Retype the whole listing, please, keeping every line exact and dropping the pictures.
%%
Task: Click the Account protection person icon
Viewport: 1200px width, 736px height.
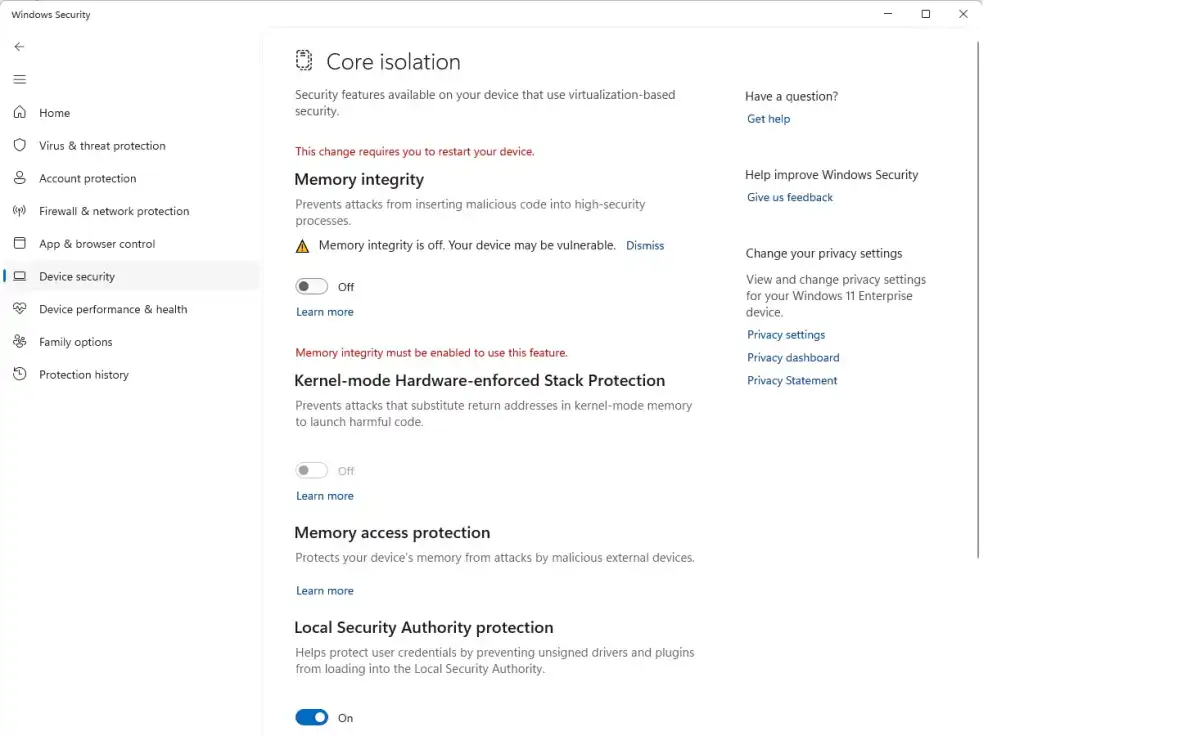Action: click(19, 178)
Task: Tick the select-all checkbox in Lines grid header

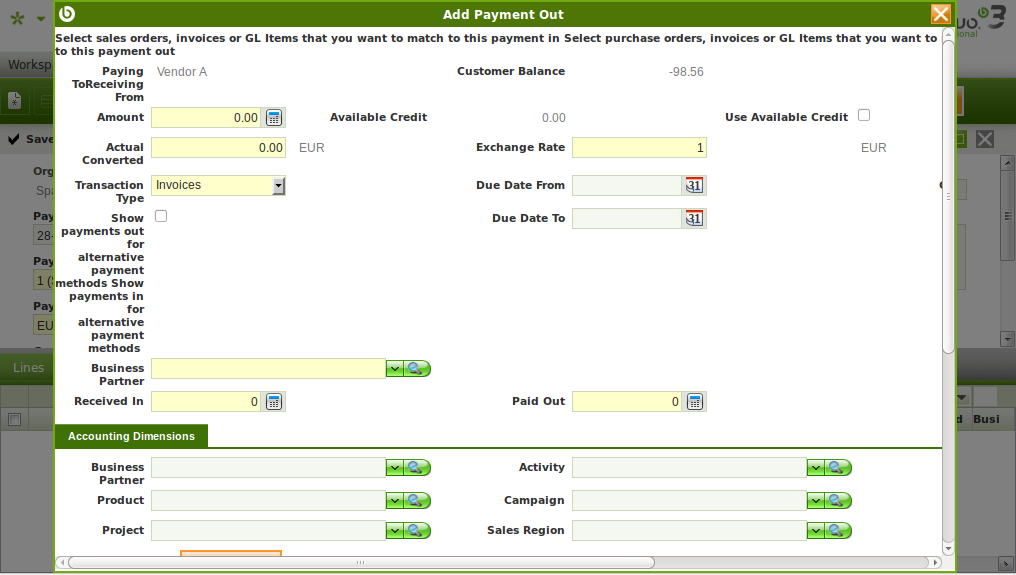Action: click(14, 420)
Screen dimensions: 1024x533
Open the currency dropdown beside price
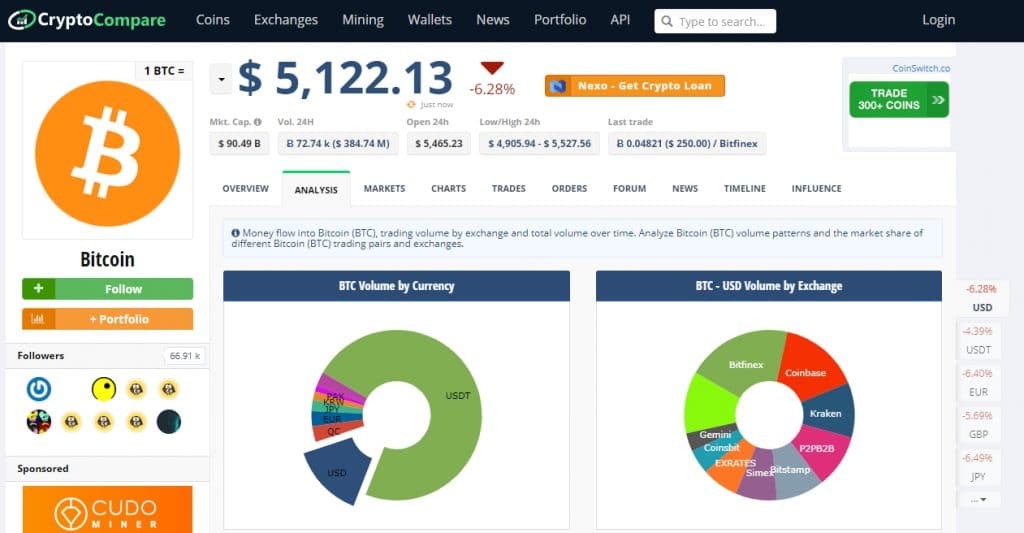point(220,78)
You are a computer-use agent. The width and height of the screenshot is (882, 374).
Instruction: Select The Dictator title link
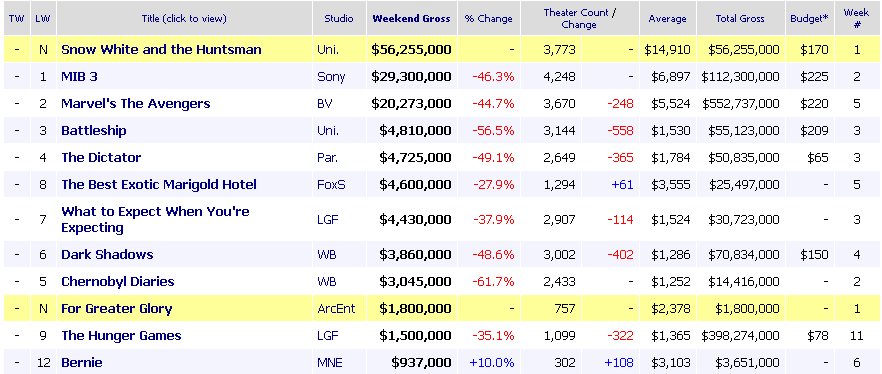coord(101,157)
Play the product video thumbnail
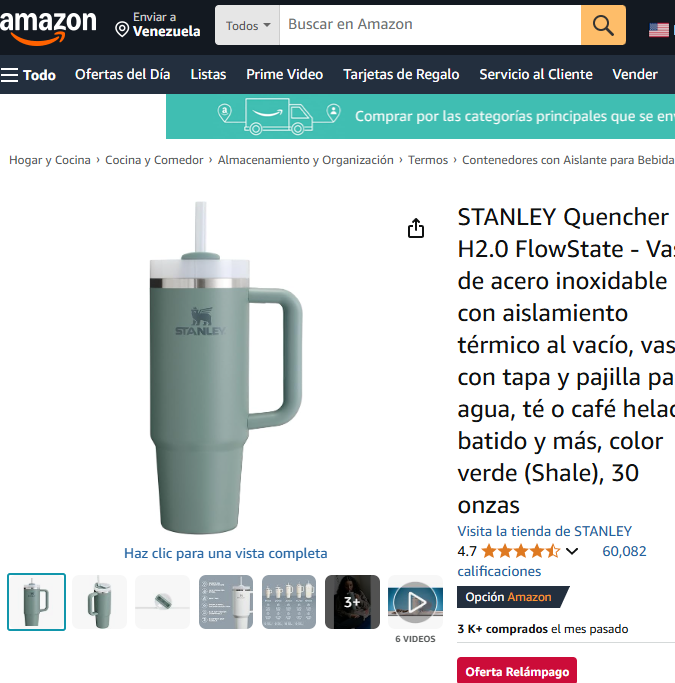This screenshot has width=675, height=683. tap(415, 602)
%%
### Written answer
Task: Click the Account protection person icon
Viewport: 1200px width, 736px height.
Action: click(19, 178)
Task: Tick the select-all checkbox in Lines grid header

Action: click(14, 420)
Screen dimensions: 1024x533
Open the currency dropdown beside price
point(220,78)
You are a computer-use agent. The width and height of the screenshot is (882, 374).
Instruction: Select The Dictator title link
coord(101,157)
Play the product video thumbnail
This screenshot has width=675, height=683. tap(415, 602)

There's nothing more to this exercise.